▸ **Element and text location data**
• • • • • • •
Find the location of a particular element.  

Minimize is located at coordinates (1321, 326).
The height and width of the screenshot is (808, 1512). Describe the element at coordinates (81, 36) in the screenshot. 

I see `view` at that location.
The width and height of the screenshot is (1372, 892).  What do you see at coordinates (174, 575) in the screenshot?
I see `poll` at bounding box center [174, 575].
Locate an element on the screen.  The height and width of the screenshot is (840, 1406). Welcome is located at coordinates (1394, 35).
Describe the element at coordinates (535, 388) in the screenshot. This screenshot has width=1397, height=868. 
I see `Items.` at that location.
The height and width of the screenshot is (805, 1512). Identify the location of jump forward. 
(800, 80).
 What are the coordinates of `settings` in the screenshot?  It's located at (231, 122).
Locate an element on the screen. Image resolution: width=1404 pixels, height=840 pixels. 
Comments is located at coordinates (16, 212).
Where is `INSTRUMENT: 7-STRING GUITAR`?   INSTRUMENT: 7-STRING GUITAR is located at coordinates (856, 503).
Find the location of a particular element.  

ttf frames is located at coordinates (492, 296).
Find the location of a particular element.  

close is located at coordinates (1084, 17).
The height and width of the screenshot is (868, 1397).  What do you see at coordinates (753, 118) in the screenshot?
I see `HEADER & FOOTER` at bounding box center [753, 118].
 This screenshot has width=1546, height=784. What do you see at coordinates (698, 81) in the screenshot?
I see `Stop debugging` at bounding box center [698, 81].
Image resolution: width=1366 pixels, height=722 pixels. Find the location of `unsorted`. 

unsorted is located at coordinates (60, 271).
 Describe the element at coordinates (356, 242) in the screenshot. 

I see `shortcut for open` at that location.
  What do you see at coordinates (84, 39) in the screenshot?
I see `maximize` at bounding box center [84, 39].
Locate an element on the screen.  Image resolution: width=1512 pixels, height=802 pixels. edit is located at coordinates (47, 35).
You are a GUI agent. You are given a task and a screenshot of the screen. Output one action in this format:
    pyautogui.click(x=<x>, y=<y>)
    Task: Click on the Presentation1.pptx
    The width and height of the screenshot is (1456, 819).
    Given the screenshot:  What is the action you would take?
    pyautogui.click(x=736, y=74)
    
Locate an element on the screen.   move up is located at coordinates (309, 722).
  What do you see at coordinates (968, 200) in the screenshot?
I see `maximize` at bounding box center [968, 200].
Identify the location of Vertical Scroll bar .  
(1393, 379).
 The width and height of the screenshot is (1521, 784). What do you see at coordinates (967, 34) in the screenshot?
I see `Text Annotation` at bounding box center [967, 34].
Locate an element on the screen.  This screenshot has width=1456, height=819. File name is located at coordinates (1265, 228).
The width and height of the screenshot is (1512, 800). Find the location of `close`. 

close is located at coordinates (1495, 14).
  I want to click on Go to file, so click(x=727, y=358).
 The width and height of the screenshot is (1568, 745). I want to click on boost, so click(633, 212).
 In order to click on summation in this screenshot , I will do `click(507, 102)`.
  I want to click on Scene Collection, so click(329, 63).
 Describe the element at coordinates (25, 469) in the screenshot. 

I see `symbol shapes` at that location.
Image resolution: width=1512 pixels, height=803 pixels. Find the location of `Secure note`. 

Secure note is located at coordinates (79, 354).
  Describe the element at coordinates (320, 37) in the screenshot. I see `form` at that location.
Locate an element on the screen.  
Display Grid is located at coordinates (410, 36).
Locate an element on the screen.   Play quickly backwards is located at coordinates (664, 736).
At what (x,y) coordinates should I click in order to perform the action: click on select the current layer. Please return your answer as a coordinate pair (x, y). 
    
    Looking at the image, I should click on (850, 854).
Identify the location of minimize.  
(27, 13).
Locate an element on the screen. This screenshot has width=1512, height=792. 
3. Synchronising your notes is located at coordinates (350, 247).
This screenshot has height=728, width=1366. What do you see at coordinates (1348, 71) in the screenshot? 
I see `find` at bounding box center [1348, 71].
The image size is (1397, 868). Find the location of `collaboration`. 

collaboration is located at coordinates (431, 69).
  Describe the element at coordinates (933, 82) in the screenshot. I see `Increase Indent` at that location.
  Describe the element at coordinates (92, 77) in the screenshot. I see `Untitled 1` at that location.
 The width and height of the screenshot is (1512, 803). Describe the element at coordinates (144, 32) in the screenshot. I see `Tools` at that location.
• • • • • • •
Repeat the lines word for word from the one containing "Image resolution: width=1512 pixels, height=803" through the end of the records.

Image resolution: width=1512 pixels, height=803 pixels. Find the location of `Secure note`. 

Secure note is located at coordinates (79, 354).
  Describe the element at coordinates (320, 37) in the screenshot. I see `form` at that location.
Locate an element on the screen.  
Display Grid is located at coordinates (410, 36).
Locate an element on the screen.   Play quickly backwards is located at coordinates (664, 736).
At what (x,y) coordinates should I click in order to perform the action: click on select the current layer. Please return your answer as a coordinate pair (x, y). 
    
    Looking at the image, I should click on (850, 854).
Identify the location of minimize.  
(27, 13).
Locate an element on the screen. This screenshot has width=1512, height=792. 
3. Synchronising your notes is located at coordinates (350, 247).
This screenshot has height=728, width=1366. What do you see at coordinates (1348, 71) in the screenshot? 
I see `find` at bounding box center [1348, 71].
The image size is (1397, 868). Find the location of `collaboration`. 

collaboration is located at coordinates (431, 69).
  Describe the element at coordinates (933, 82) in the screenshot. I see `Increase Indent` at that location.
  Describe the element at coordinates (92, 77) in the screenshot. I see `Untitled 1` at that location.
 The width and height of the screenshot is (1512, 803). Describe the element at coordinates (144, 32) in the screenshot. I see `Tools` at that location.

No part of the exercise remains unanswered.